- **THE DATA**:
———

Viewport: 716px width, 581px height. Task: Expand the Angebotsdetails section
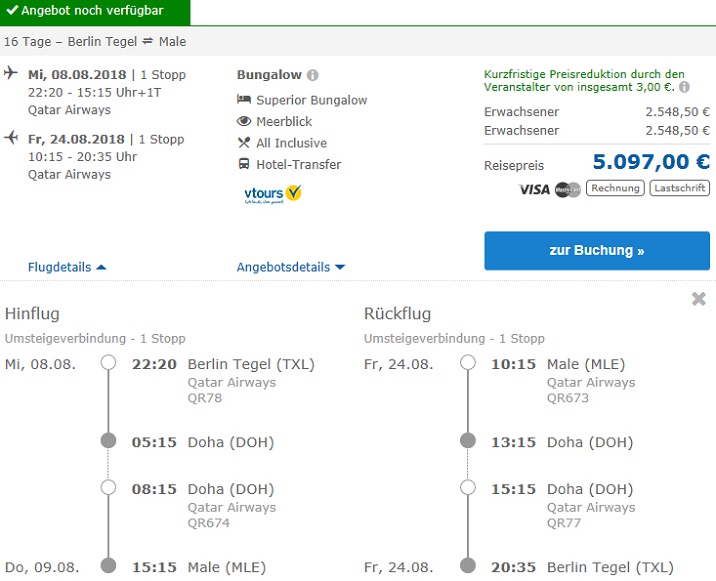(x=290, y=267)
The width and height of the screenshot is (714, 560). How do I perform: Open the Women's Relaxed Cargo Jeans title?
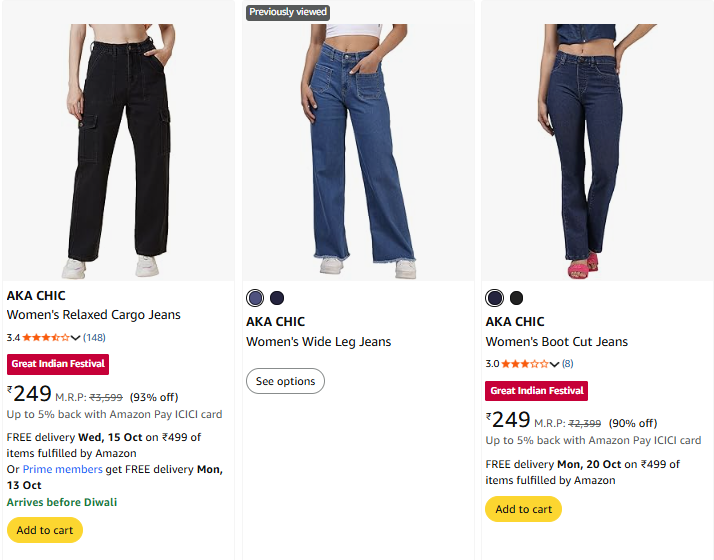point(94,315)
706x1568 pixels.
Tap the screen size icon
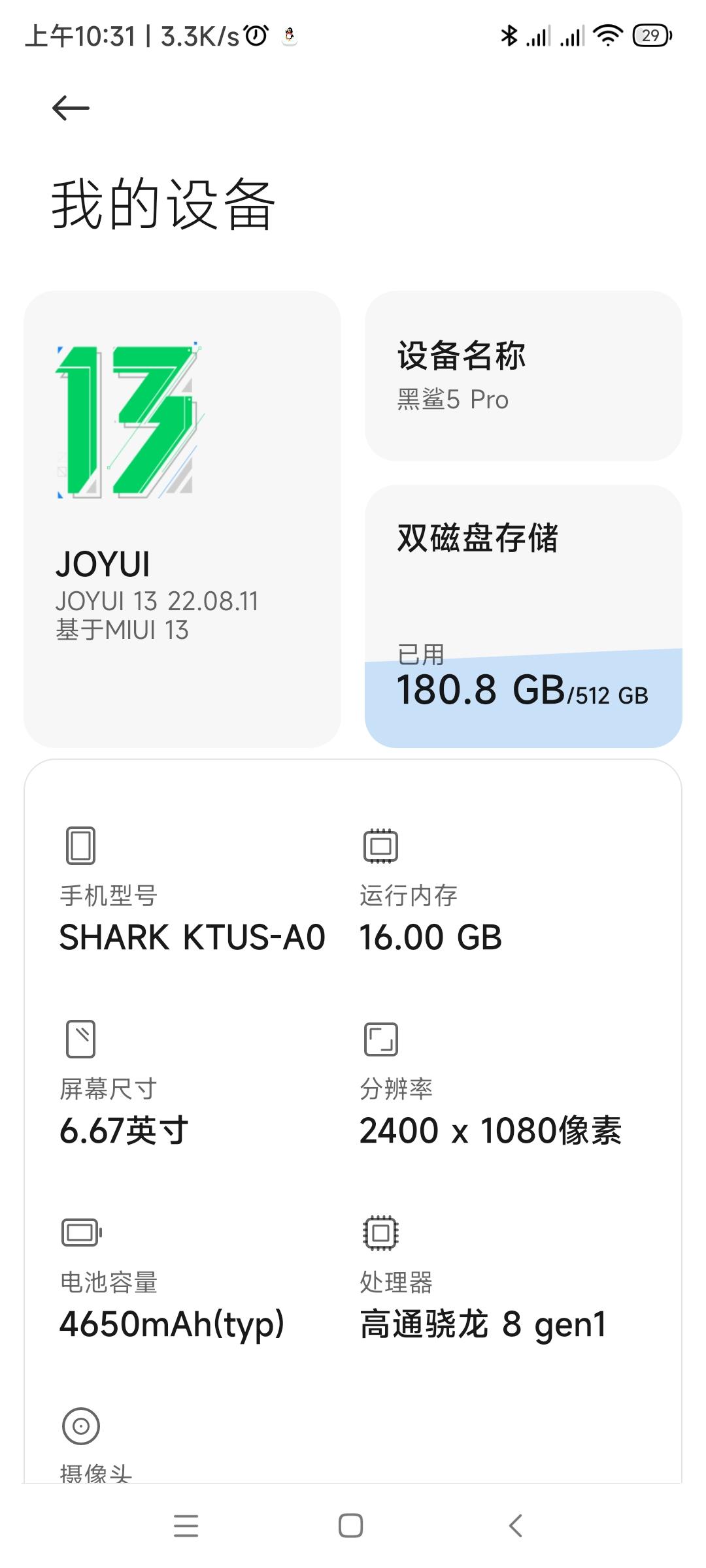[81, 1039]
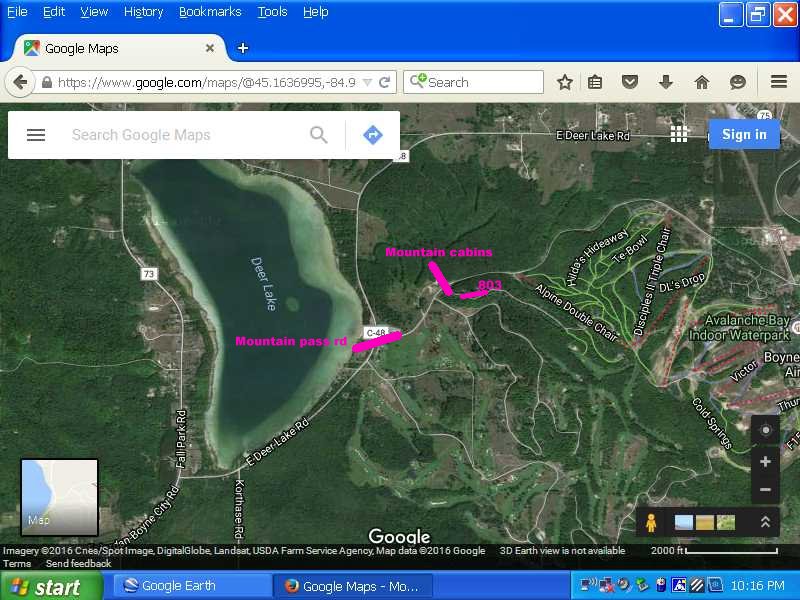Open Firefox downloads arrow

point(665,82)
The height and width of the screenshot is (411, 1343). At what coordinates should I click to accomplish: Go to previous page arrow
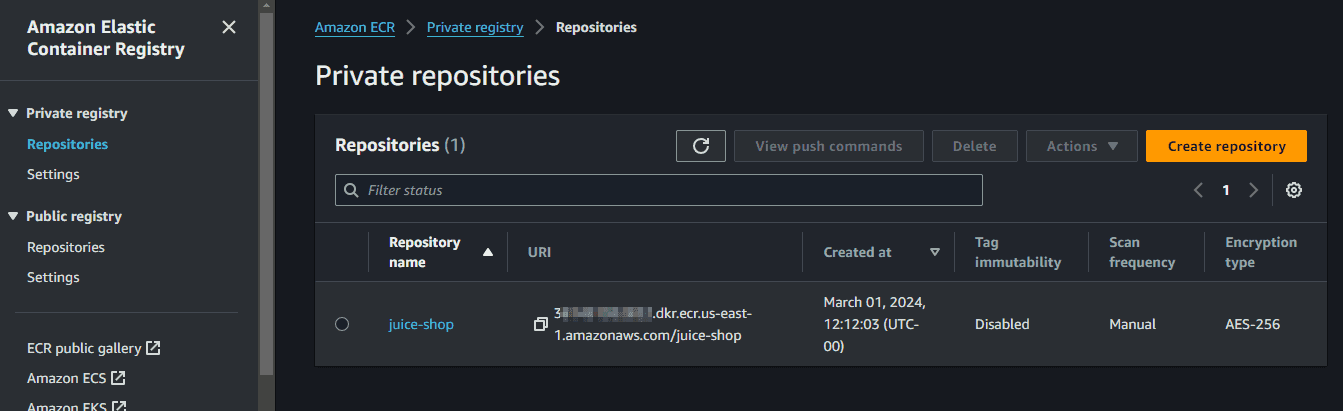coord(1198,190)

———

- **TASK ITEM**: Beginning with the line that contains "706x1568 pixels.", repeat every remaining line of the data exactly, the last line included, and omit pictures.

- **OUTPUT OF THE EXERCISE**:
706x1568 pixels.
Tap the screen size icon
[81, 1039]
Open Firefox downloads arrow

point(665,82)
The height and width of the screenshot is (411, 1343). At what coordinates should I click to accomplish: Go to previous page arrow
coord(1198,190)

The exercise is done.